Click-target data ->

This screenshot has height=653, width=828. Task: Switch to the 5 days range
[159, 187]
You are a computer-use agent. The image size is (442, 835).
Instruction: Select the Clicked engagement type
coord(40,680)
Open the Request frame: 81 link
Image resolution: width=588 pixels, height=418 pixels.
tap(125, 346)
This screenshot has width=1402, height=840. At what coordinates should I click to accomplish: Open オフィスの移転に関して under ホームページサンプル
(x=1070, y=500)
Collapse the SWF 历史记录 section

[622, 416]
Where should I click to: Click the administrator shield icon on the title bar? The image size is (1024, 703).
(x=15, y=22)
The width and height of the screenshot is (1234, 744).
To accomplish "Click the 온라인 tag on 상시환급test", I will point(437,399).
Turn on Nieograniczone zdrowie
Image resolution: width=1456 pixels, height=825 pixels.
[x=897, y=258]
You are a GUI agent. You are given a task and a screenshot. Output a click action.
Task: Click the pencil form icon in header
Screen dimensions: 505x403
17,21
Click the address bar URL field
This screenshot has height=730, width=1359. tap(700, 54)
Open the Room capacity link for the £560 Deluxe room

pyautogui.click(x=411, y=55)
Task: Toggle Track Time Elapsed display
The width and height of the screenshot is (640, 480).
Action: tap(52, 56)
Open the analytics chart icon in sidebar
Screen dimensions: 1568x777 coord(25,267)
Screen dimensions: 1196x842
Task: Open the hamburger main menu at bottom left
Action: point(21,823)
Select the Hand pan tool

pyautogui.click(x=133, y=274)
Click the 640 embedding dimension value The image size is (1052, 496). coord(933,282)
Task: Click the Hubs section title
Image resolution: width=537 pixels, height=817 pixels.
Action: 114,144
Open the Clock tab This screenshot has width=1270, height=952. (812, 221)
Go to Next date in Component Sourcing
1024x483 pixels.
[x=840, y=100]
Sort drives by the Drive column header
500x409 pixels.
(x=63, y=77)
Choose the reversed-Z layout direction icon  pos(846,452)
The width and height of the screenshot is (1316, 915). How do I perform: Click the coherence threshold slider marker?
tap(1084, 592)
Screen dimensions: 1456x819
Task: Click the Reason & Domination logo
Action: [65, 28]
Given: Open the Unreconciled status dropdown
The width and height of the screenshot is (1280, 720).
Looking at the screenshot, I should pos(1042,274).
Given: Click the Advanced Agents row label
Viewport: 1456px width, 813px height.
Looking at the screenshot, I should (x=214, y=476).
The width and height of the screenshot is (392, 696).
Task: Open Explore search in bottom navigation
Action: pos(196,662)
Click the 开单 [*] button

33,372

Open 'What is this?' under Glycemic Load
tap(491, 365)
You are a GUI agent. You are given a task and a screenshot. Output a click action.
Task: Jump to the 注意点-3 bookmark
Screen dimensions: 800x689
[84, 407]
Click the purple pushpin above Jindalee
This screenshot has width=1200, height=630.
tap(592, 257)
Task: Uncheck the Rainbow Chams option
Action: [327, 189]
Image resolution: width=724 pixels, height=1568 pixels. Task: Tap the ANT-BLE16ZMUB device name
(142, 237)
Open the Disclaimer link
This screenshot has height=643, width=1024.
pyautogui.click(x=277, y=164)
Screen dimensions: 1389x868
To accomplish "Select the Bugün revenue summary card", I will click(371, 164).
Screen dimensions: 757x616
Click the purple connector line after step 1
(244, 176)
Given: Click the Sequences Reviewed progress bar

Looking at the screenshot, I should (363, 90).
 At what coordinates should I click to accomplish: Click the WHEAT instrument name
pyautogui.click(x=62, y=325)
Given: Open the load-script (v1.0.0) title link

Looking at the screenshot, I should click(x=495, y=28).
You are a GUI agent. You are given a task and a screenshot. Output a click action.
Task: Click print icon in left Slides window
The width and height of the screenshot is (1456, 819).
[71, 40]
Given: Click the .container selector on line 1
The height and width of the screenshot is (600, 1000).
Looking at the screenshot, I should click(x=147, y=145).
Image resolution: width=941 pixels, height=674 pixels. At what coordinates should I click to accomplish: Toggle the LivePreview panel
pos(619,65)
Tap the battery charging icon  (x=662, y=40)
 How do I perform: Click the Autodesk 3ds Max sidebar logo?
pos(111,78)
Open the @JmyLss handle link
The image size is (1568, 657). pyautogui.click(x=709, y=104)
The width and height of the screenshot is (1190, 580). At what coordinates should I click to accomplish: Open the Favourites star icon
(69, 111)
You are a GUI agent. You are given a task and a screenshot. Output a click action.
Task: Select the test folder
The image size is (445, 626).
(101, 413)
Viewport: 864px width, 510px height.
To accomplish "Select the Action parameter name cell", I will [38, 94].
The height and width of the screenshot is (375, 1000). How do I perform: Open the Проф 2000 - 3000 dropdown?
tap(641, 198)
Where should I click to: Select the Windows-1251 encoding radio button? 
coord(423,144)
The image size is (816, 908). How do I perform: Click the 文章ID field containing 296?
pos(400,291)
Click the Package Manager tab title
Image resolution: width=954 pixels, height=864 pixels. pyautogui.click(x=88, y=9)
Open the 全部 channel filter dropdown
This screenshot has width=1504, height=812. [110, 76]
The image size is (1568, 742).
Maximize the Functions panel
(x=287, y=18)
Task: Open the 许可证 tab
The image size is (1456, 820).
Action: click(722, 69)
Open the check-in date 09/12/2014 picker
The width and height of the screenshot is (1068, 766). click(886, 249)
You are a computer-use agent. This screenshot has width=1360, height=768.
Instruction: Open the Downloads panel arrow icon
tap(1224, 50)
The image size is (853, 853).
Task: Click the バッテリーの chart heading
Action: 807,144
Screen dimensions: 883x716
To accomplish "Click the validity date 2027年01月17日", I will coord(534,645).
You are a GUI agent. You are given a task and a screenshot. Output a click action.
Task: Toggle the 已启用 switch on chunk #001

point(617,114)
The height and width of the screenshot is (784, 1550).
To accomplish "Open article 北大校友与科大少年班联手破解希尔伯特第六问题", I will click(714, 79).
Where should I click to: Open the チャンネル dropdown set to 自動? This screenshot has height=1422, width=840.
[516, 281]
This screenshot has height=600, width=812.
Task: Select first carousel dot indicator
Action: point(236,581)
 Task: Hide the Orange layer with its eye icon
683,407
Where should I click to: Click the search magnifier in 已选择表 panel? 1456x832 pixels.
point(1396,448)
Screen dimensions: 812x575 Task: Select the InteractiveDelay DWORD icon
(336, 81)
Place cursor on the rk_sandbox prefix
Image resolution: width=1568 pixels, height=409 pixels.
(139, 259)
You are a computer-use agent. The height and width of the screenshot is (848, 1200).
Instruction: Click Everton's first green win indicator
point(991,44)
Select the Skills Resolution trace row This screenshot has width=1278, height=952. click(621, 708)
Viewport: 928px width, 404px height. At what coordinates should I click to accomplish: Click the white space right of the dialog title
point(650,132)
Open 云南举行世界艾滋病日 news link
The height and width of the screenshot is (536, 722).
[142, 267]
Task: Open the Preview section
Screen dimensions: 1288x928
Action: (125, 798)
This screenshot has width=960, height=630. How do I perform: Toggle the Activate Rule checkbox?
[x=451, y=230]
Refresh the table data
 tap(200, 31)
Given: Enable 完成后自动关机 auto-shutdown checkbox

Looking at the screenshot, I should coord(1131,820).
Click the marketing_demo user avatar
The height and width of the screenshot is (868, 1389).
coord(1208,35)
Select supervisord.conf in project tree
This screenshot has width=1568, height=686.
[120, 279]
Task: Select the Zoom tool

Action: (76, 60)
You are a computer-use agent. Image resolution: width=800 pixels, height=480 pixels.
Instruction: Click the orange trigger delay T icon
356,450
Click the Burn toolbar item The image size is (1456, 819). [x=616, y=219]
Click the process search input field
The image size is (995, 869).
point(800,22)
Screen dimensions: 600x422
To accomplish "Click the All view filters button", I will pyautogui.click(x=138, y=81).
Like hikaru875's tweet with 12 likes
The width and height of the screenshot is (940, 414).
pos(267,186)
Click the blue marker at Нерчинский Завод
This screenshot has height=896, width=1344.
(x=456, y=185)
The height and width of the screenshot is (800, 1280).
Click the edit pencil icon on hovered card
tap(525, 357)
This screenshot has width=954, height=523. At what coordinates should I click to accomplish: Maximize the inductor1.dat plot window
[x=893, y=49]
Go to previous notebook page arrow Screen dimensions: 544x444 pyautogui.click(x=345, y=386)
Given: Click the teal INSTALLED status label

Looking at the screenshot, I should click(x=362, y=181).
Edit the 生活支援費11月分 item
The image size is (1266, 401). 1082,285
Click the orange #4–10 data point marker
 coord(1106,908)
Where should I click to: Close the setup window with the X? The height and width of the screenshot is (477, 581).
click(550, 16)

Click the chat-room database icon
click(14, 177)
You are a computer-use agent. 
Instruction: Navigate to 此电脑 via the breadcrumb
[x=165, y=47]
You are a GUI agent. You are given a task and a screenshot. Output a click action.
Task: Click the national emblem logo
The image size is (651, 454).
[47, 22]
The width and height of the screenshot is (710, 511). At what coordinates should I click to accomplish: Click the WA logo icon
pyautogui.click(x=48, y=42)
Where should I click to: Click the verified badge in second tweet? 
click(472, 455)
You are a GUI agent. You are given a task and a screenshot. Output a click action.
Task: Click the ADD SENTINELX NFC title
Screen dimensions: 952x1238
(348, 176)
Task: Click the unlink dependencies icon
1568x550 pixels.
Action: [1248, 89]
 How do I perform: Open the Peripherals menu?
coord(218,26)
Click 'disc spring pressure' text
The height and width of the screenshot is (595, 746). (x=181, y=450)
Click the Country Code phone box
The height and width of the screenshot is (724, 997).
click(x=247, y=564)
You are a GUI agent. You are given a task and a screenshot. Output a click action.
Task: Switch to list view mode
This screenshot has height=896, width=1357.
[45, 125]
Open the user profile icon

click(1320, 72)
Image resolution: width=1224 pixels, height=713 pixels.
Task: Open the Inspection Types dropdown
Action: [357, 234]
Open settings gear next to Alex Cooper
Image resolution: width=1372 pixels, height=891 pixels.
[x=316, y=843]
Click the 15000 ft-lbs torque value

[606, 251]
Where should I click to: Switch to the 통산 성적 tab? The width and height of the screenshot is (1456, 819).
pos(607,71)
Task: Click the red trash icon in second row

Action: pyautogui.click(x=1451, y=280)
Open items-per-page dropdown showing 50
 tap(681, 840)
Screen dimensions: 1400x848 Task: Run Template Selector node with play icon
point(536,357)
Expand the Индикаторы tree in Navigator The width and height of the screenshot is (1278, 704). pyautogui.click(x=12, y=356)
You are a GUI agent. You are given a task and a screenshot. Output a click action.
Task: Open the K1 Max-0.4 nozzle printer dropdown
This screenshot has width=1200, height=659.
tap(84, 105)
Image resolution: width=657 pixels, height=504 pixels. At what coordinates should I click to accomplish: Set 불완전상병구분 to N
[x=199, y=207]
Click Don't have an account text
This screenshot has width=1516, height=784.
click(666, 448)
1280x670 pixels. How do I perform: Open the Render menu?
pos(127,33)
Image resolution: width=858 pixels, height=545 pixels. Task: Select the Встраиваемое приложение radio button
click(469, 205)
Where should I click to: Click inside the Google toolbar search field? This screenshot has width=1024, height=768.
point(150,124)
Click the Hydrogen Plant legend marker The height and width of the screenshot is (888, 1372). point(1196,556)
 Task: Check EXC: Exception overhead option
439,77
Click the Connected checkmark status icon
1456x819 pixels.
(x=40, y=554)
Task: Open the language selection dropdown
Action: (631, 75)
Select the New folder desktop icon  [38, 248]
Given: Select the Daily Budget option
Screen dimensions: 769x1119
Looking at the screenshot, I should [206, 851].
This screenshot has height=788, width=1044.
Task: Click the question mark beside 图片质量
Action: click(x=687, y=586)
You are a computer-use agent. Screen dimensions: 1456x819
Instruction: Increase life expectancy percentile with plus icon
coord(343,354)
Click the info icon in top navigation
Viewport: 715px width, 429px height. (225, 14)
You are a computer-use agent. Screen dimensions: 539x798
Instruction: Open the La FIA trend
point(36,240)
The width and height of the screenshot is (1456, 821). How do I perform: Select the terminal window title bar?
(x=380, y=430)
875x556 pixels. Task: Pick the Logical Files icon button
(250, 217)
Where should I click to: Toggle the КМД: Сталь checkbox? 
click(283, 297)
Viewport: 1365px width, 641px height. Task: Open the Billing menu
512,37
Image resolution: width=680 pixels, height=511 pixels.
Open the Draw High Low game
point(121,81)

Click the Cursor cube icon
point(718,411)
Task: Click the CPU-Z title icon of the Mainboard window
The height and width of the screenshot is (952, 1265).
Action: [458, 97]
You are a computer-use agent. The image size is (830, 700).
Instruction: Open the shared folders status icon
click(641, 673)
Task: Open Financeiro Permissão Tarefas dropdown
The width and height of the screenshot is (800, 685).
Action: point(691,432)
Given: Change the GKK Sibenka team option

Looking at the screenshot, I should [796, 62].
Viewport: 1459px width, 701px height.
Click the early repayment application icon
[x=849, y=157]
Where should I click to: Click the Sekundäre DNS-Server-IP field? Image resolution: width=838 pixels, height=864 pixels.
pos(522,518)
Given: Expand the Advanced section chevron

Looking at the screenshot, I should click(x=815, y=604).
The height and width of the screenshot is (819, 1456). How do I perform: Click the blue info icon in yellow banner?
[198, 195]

To be done -> Count the lines in the entries above that contain the string "label", with case counting, and reply with only that number.

Final result -> 2